Review: The Ocean at the End of the Lane (Duke of York's Theatre, West End)
Posted on 5 November 2021
It is great getting back to the theatre – there is nothing quite like the experience and this is certainly one to go to if you like a full-on fantasy fiction experience.
Following a sold out run at the National Theatre, the acclaimed production of The Ocean at the End of the Lane has transferred to the West End. Neil Gaiman is a multi-skilled writer, not just an icon in the mystery fiction world but also established in producing comic books, graphic novels, non-fiction and film. His imagination is, to be honest, rambling and clever and scary and impressive in equal parts and the adaptation of this novel as a stage play was a challenge well executed.
The Ocean at the End of the Lane is a play based on Gaiman's novel, of the same name, which caused a stir when it was published. I can see why. The Telegraph called it “Spellbinding” and this is not an exaggeration.

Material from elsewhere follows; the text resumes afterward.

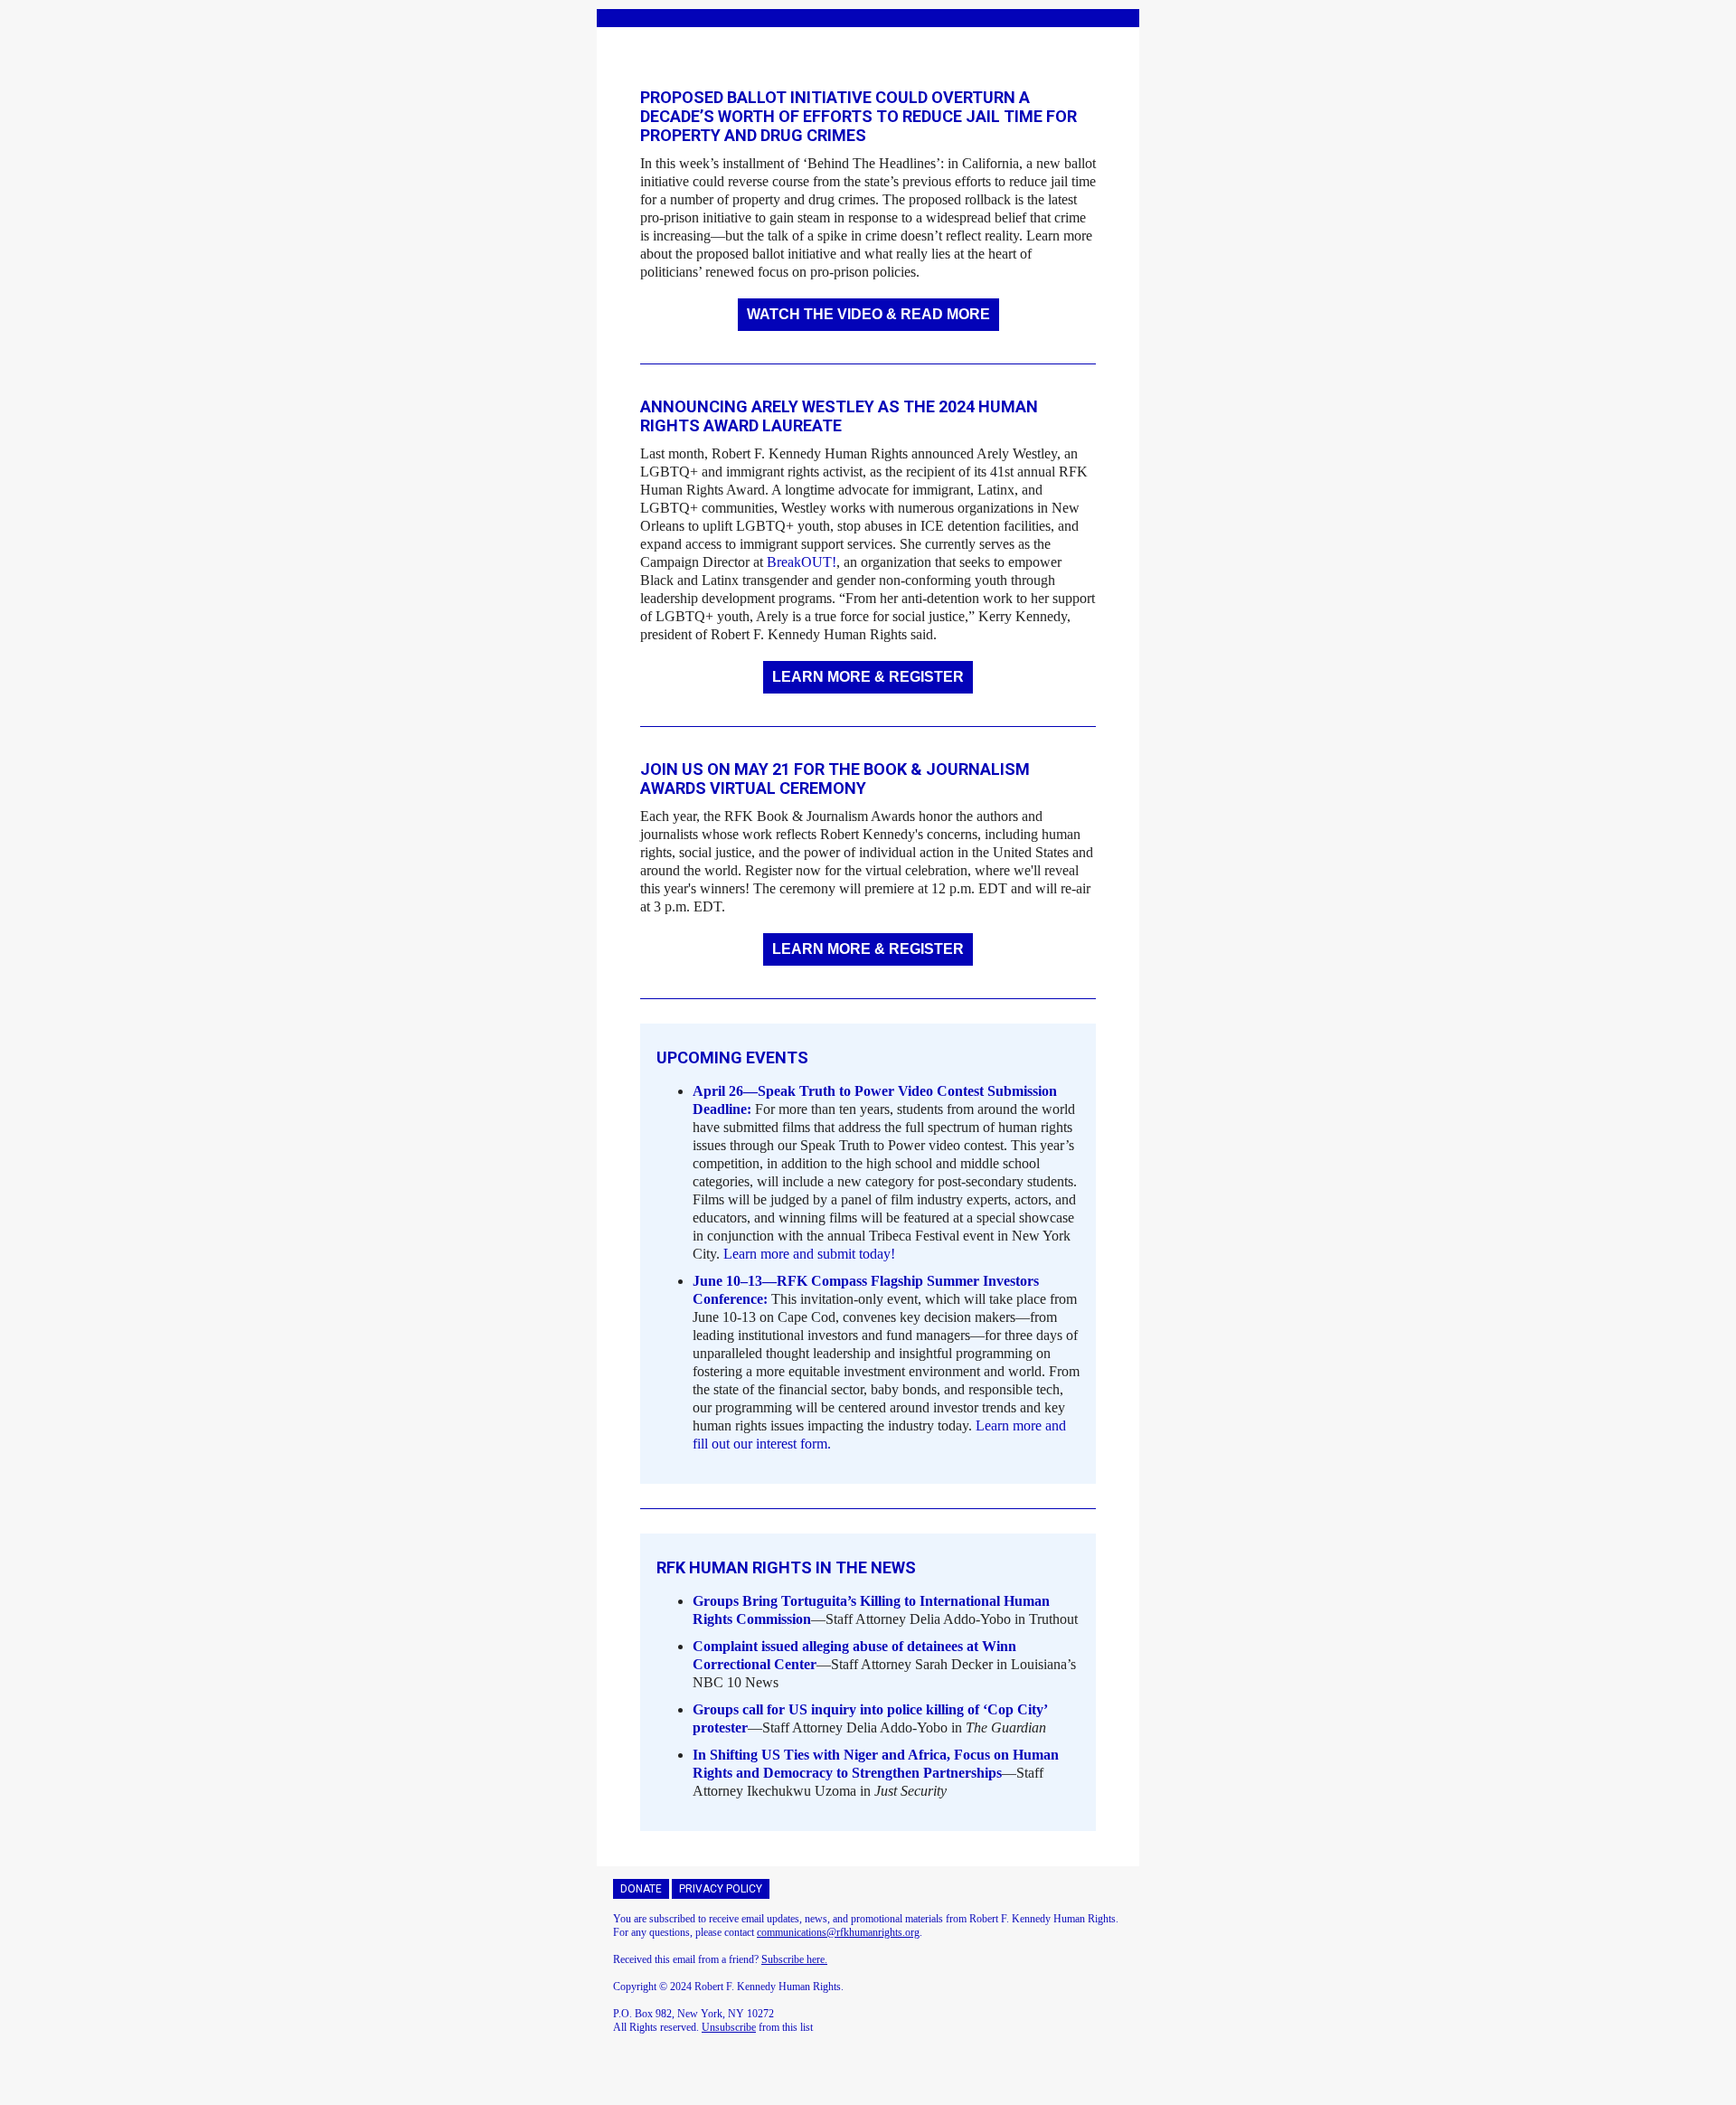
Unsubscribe (729, 2027)
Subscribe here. (794, 1959)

It is all about storytelling, and the clever way this has been adapted draws the audience in. I have been accused of having a short attention span at times but this intrigued me and I soon began to feel part of the story - terrified at times and wanting to give the actors a hug at others.
The play begins when a man returns to his childhood home and finds himself standing talking to an old neighbour beside the pond of the old Sussex farmhouse where he used to play. He’s cleverly transported to his 12-year-old self, remembering the beautiful/scary/surreal relationship he had with his friend Lettie. All of a sudden they are in a mystical place, fighting for their lives, though he struggles to understand what the rules of the game are and how they can stay safe. Lettie, on the other hand, seems more than worldly-wise – almost as if she had been around for a very long time…

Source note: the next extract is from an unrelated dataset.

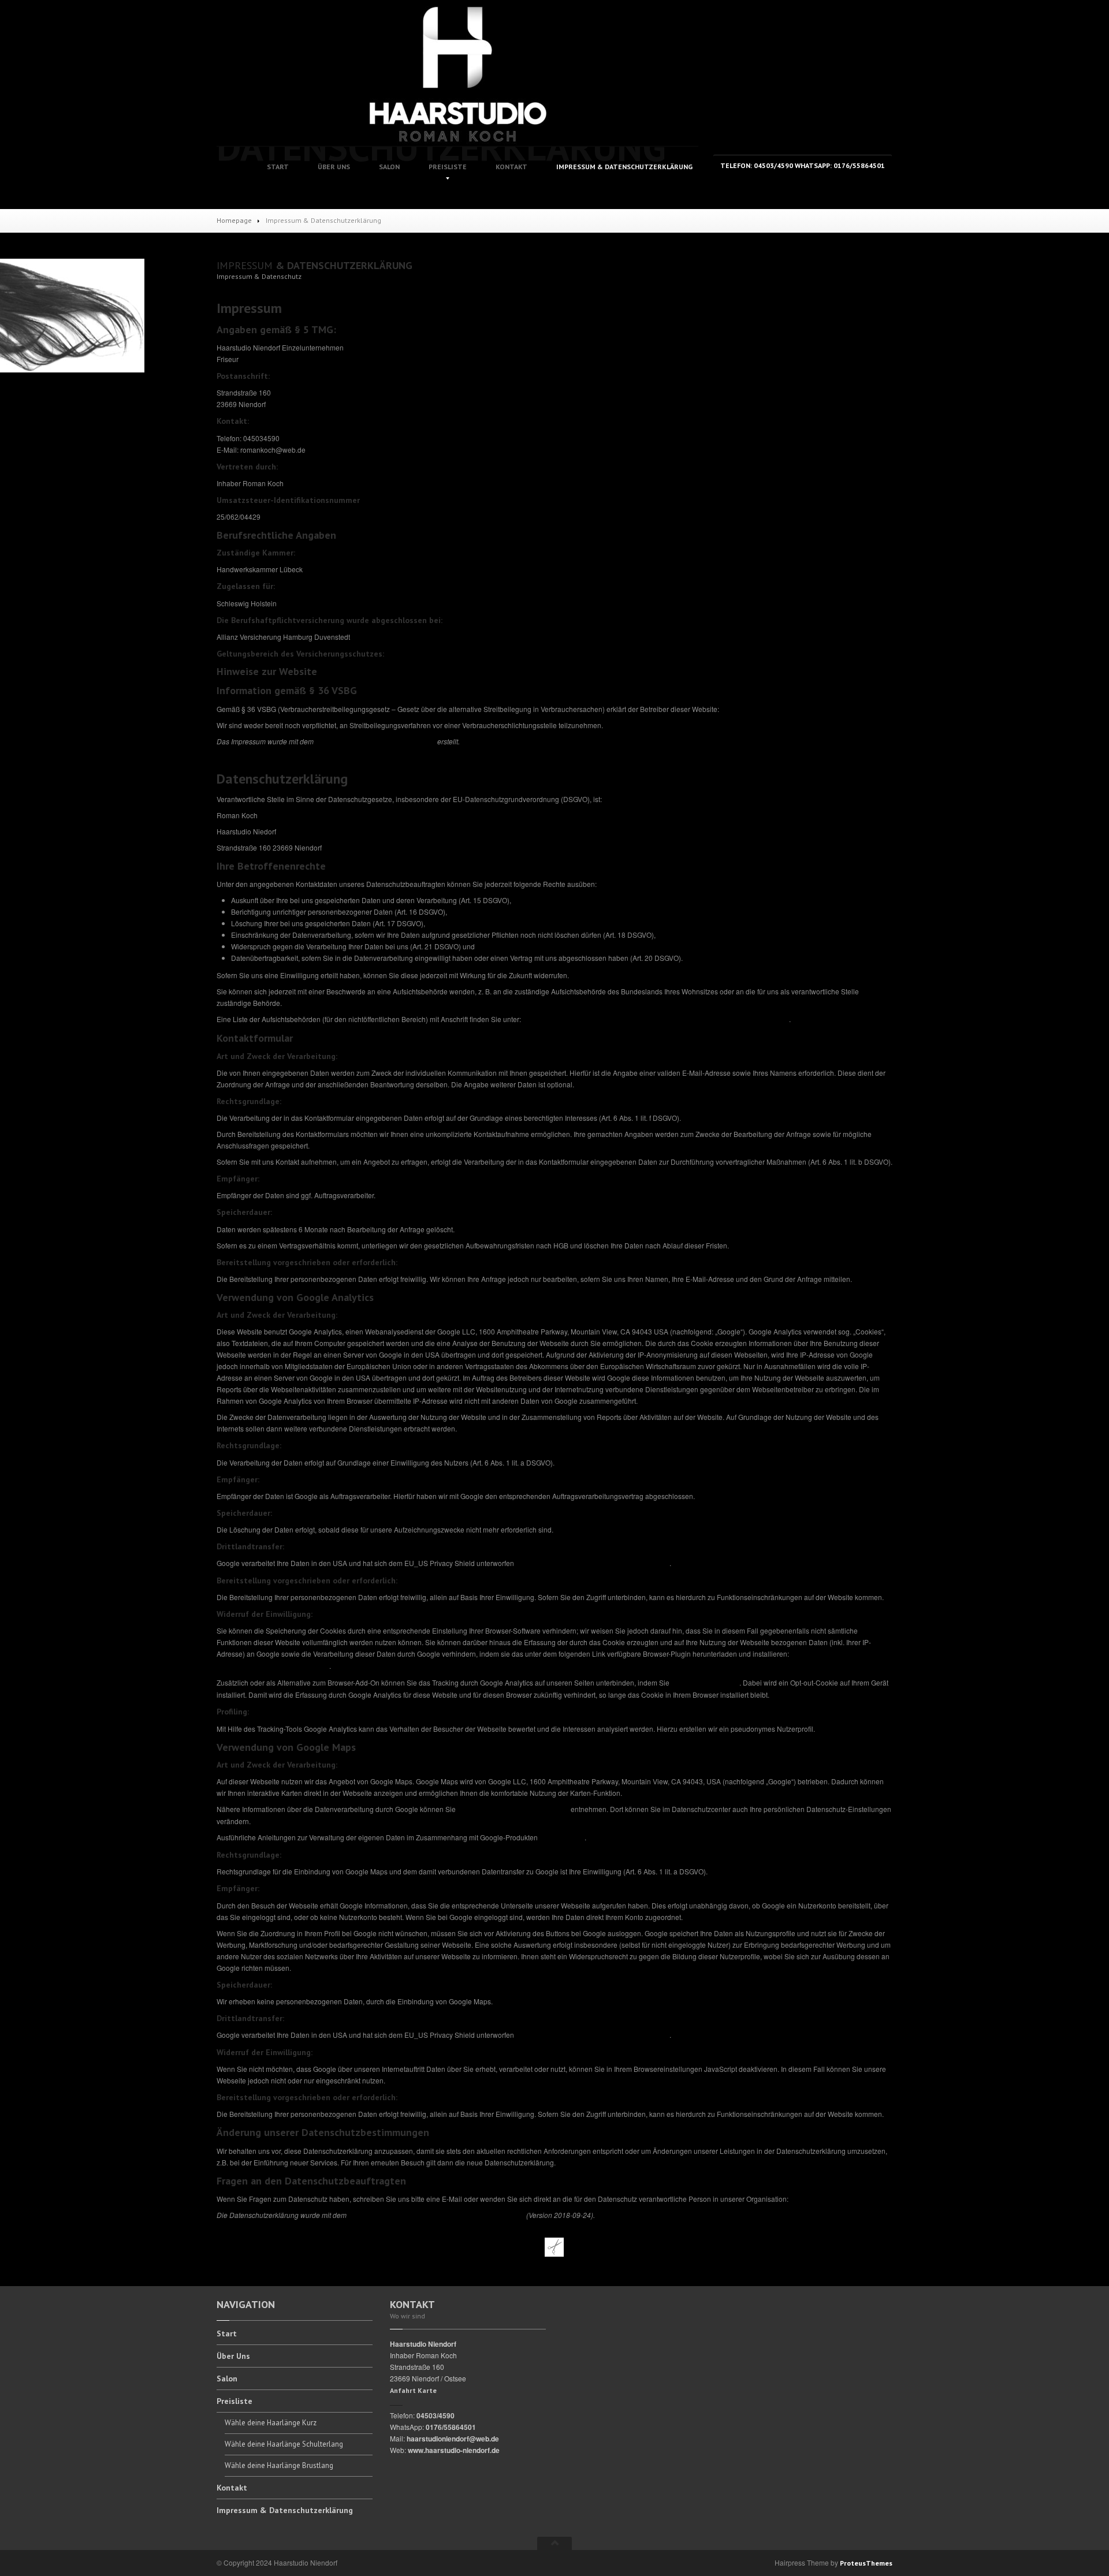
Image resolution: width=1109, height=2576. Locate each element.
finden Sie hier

The props and special effects are really impressive (think Warhorse meets dragon on a sugar rush) and the spellbinding sets are very clever, transforming from a warm farmhouse to a dark nightmare landscape.
A visit to this theatre is a treat in itself. The Duke of York’s Theatre opened in 1892 and has housed acclaimed productions since, such as King Lear, and played host to many famous names, including Sir Ian McKellen, Orlando Bloom, Michael Gambon and Jeremy Irons. You can almost feel it in the bones of the building, with its quirky seating and intimate feel. The staff feel more like a group of friends ready to welcome you, and they managed to get everyone in very efficiently, despite the extra checks.
Not usually the genre I would choose but I thought I would give it a try and wasn’t disappointed. Go see this if you like scary magical tales, great storytelling, and a skilled cast of well-chosen actors who will transport you effortlessly to a make-believe nightmare.
Tickets for The Ocean at the End of the Lane at the West End's Duke of York's Theatre are booking until 24 April 2022.